11

I often have large directories that I want to transfer to a local computer from a server. Instead of using recursive scp or rsync on the directory itself, I'll often tar and gzip it first and then transfer it.

Recently, I've wanted to check that this is actually working so I ran md5sum on two independently generated tar and gzip archives of the same source directory. To my suprise, the MD5 hash was different. I did this two more times and it was always a new value. Why am I seeing this result? Are two tar and gzipped directories both generated with the same version of GNU tar in the exact same way not supposed to be exactly the same?

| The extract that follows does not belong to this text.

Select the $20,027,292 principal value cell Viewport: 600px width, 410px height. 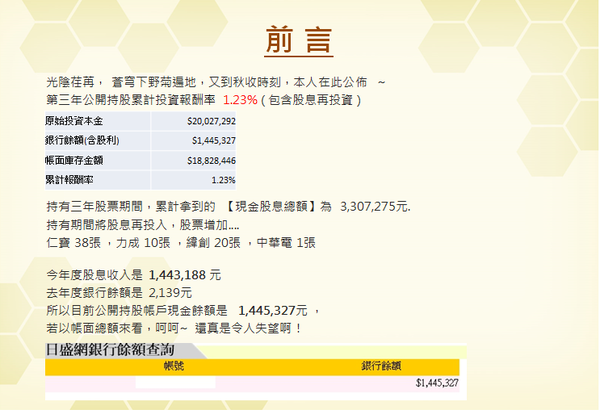click(211, 120)
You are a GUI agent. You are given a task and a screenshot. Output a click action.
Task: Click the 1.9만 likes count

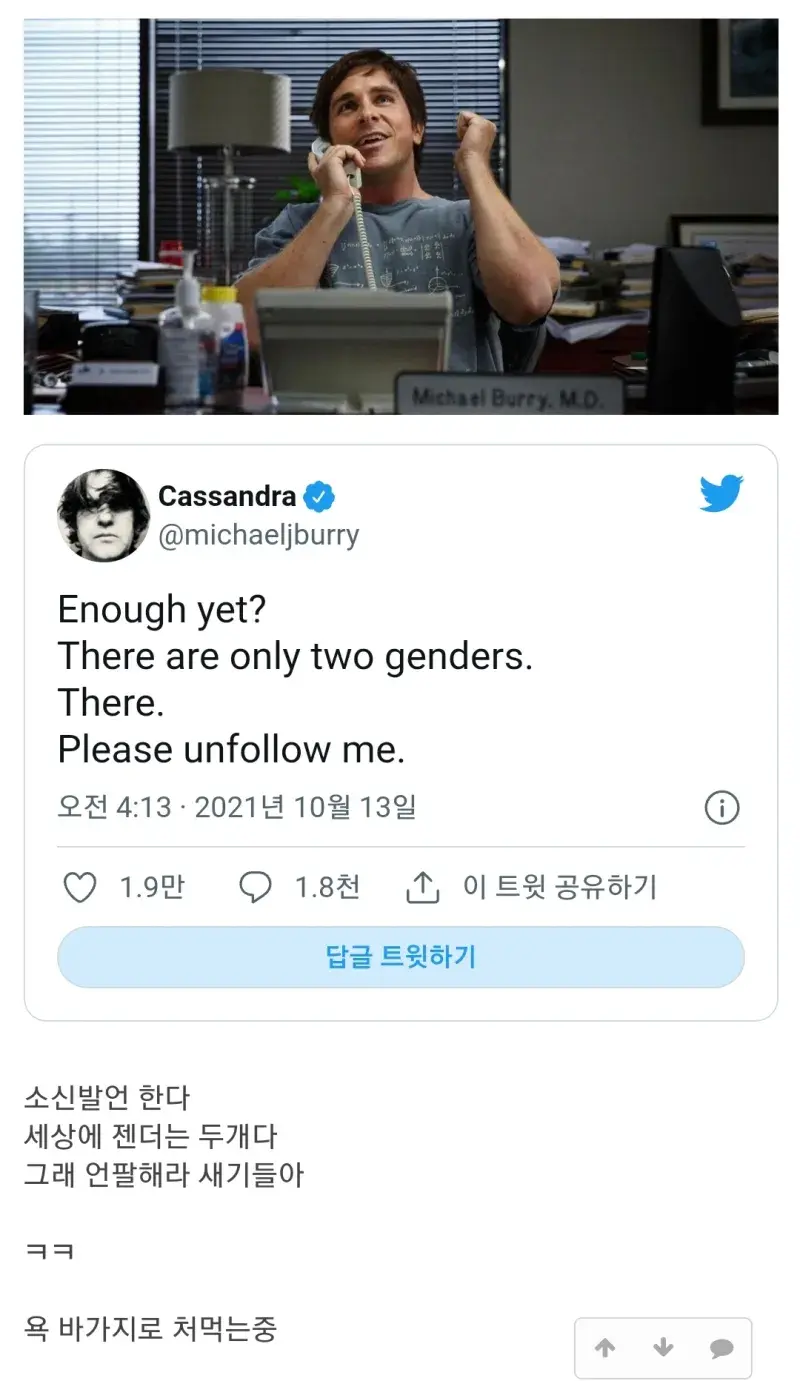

For clarity, I have a source directory and a destination directory. In the destination directory I have dir1 and dir2. I'm running:

tar -zcvf /destination/dir1/source.tar.gz source && md5sum /destination/dir1/source.tar.gz >> md5.txt

tar -zcvf /destination/dir2/source.tar.gz source && md5sum /destination/dir2/source.tar.gz >> md5.txt

Each time I do this, I get a different result from md5sum. Tar produces no errors or warnings.

jesse_b
  • 35,934
  • 12
  • 91
  • 140
Alon Gelber
  • 113
  • 1
  • 4
  • As you mentioned large directories, there is no excuse to not substitute `lbzip` or `7z` for `gzip` these days. This is not going to address your original question, but at least speed up compression by parallel threads. – ajeh Apr 19 '18 at 20:51

2 Answers2

14

From the looks of things you’re probably being bitten by gzip timestamps; to avoid those, run

GZIP=-n tar -zcvf ...

Note that to get fully reproducible tarballs, you should also impose the sort order used by tar:

GZIP=-n tar --sort=name -zcvf ...

If your version of tar doesn’t support --sort, use this instead:

find source -print0 | LC_ALL=C sort -z | GZIP=-n tar --no-recursion --null -T - -zcvf ...
Stephen Kitt
  • 411,918
  • 54
  • 1,065
  • 1,164
  • I was trying to reproduce this with `tar -czf - dir | md5sum` but failed to get varying checksums. Was that because I was writing to a pipe? (No it wasn't, it turns out, but because of something else relating to not using Linux presumably) – Kusalananda Apr 17 '18 at 15:19
  • @Kusalananda perhaps OpenBSD `tar` behaves differently... On Debian I get different sums when piping too. – Stephen Kitt Apr 17 '18 at 15:22
  • I used GNU `tar` 1.29, but `gzip` comes from my base system... hmm... but that got the `-n` option as well. Oh well. – Kusalananda Apr 17 '18 at 15:25
  • Can I also add following `--mode=a+rwX --owner=0 --group=0 --numeric-owner` due to set defualt file permissions of the files? @Stephen Kitt – alper Mar 22 '20 at 14:59
  • 1
    @alper of course, you can add whatever other options you want. – Stephen Kitt Apr 17 '20 at 13:35
3

On Mac @stephen-kitt's answer didn't work for me, not exactly sure why but when I separated the gzip from the tar command it started producing the same hash. Here's what I ended up with:

outputpath="$(pwd)/folder_to_zip" 
find "$outputpath" -print0 | LC_ALL=C sort -z | tar -s "#$outputpath/##" --no-recursion --null -T - -cf - | gzip -n > "$outputpath.tar.gz" && md5 "$outputpath.tar.gz"
VFein
  • 131
  • 2